How will the embargo on oil imports affect Russia?

In the short term (at least due to the transition periods), the ban will most likely not affect the aggressor’s combat capability, but in the longer term it may deepen Russia’s economic crisis. The real impact of the EU embargo on Russia, however, will depend on its cooperation with other global market participants and on future oil prices as a consequence of the sanctions. Although OPEC+ countries (of which Russia is a part) decided on 2 June 2022 to increase the supply of oil to stabilise the global market, Saudi Arabia has raised its prices. A persistent price increase (+60% compared to January this year) and temporary price fluctuations since the announcement of subsequent sanctions have compensated Russia for losses in sold oil volumes. The high oil price also leaves Russia a margin for granting discounts to alternative importers, namely China or India, which are eager to buy up the oversupply of the Russian resources. To limit Russia’s ability to redirect supplies from Europe to other markets and profit from it, the EU has introduced a ban on insuring and financing oil transport by sea (which European companies specialise in), which will take effect in six months.

How will the oil embargo impact EU countries?

The negotiators’ priority, apart from helping Ukraine, was to ensure the security of oil supplies to all Member States.

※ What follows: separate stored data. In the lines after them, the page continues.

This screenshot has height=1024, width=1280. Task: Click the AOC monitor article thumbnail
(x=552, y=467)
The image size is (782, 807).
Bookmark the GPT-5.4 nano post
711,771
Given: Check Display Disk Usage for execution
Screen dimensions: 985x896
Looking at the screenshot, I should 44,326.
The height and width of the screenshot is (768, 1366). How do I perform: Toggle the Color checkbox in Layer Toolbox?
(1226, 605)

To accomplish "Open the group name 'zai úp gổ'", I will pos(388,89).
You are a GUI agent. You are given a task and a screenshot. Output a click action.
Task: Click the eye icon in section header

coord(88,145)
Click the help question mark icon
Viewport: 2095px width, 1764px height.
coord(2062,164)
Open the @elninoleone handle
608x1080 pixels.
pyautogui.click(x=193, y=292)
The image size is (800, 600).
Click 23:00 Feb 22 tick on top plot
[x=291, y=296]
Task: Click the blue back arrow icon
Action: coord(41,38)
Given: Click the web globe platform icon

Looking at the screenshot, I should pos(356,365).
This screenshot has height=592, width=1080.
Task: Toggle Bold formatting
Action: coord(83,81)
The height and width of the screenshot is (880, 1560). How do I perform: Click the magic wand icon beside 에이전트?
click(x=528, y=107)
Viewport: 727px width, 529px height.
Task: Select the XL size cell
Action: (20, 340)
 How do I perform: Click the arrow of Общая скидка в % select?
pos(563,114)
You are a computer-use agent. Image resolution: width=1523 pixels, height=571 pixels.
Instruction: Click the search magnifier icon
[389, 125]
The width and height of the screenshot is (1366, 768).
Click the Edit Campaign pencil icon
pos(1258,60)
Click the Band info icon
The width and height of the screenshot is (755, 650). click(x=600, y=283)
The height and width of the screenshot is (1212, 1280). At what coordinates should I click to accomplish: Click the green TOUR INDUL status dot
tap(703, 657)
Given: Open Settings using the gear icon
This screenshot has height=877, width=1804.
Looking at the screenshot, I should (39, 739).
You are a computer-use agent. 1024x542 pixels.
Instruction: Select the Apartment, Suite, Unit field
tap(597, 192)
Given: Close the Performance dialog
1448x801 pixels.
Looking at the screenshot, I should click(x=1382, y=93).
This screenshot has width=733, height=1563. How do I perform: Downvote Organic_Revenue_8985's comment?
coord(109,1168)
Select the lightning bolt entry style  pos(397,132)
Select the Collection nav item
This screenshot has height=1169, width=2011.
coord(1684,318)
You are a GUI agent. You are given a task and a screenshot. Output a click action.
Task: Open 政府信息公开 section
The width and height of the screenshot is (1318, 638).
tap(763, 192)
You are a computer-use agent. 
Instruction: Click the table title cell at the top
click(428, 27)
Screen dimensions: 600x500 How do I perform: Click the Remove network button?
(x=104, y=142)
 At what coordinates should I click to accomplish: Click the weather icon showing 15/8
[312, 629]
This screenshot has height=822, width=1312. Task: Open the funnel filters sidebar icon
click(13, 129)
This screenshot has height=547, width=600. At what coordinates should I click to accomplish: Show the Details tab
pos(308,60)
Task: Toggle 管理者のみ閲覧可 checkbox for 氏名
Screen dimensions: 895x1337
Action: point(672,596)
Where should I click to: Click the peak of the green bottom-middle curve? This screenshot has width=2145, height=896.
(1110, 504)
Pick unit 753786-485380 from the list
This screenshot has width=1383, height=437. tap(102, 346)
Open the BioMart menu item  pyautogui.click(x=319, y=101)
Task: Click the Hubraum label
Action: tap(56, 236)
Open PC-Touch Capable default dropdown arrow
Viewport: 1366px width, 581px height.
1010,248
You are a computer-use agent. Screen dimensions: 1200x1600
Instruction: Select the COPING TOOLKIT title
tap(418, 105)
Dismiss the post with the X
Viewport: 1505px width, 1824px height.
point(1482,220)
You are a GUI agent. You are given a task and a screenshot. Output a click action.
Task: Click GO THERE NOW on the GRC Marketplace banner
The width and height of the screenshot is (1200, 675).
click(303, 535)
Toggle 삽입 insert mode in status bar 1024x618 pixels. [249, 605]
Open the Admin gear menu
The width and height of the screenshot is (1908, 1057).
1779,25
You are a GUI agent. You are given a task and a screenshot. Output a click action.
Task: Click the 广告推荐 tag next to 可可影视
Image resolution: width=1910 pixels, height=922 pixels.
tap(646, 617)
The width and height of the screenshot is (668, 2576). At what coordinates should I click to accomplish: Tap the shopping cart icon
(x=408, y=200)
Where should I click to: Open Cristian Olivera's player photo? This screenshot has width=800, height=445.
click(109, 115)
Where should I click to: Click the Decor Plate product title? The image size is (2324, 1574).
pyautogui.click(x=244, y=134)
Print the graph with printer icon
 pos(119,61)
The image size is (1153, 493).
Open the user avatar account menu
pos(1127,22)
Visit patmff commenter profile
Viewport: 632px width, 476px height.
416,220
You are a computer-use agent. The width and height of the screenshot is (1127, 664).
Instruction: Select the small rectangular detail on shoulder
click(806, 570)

This was achieved, among others, through the derogations from the embargo, intensification of measures for energy solidarity, as well as intensive EU energy diplomacy. Although there will be no shortage of oil (e.g., alternative imports using the Polish Naftoport can cover the demand of Polish and some German refineries), the EU’s plan to become independent of Russian energy resources and accelerate the energy transformation (REPowerEU) is associated with high costs. The rising and volatile oil prices are accelerating overall inflation, which makes it more difficult to recover from the pandemic-induced recession. One should expect a decline in the competitiveness of European enterprises, and not only for refineries and the shipping sector, which will be most affected by the embargo. European citizens will face further increases in the prices of fuels, food, energy, and more. There is also a risk of Russia taking retaliatory measures, such as a further restriction of gas supplies to the EU. However, Poland, which actively lobbied for the embargo, no longer imports this fuel from Russia.